Rather than a biopic, Tarkovsky's son compiles a documentary that draws from his father's statements to narrate his artistic life. Little is shown about his private life (except his formative years), and the focus is on him as an auteur/director. Unlike most documentaries, there are no interviews or voice-over narrations. The only voice we hear (together with Arseniy Tarkovsky's poetries read by him) is Tarkovsky, as he explains his experience and his artistic concepts and his cinematographic evolution. I would say that the main focus of the documentary is Tarkovsky's spiritualism, his concept of how poetry requires spirituality, and art is a form of prayer.
While most of the material is drawn from pre-existing media, I still found a few very interesting elements: I didn't know that Tarkovsky directed Hamlet on stage with Anatoliy Solonitsin, and found it very delighting to see colour backstage recordings of the making of Andrei Rublev.
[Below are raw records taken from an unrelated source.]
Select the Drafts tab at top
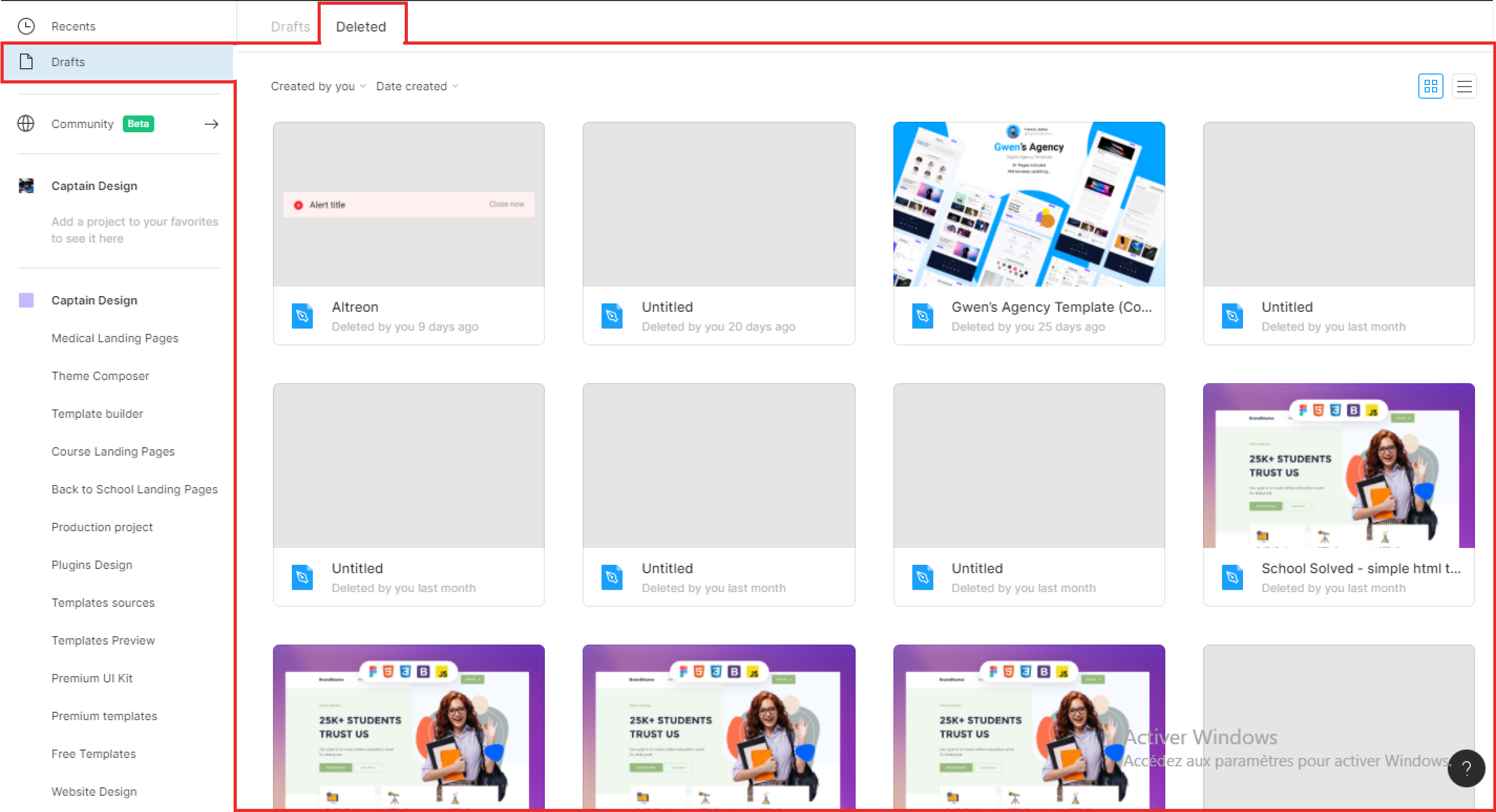Screen dimensions: 1496x812 click(x=290, y=27)
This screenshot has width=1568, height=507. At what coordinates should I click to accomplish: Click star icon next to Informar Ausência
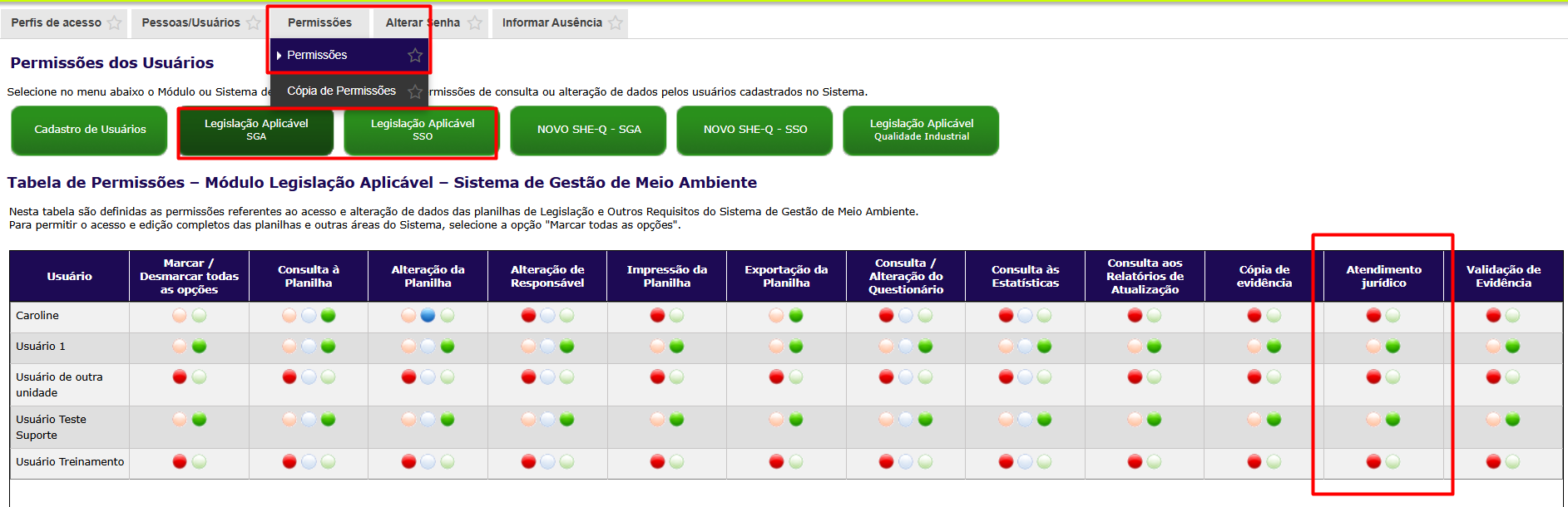point(616,23)
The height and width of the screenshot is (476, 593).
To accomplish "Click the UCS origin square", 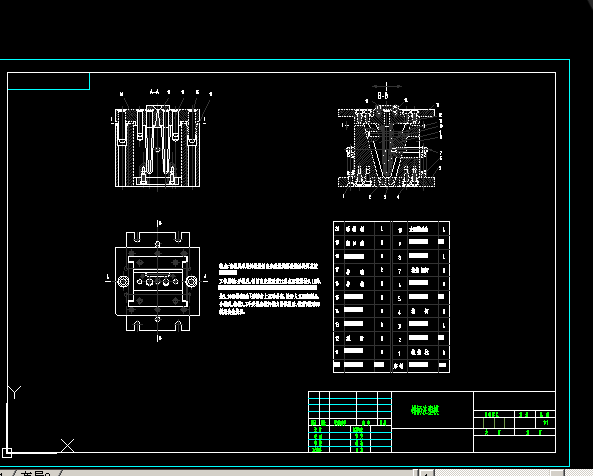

The other element that Andrei A. Added, is the new recordings of some of the places where Tarkovsky lived: his Russian house, the house in Florence, etc., paired with recordings of the locations of Tarkovsky's films (the city used in Andrej Rublev, the unfinished church from Nostalghia), as well as additional frames of natural scapes shot in tarkovskian taste, such as the opening shot, used for the poster.
If you like Tarkovsky, make sure you see this!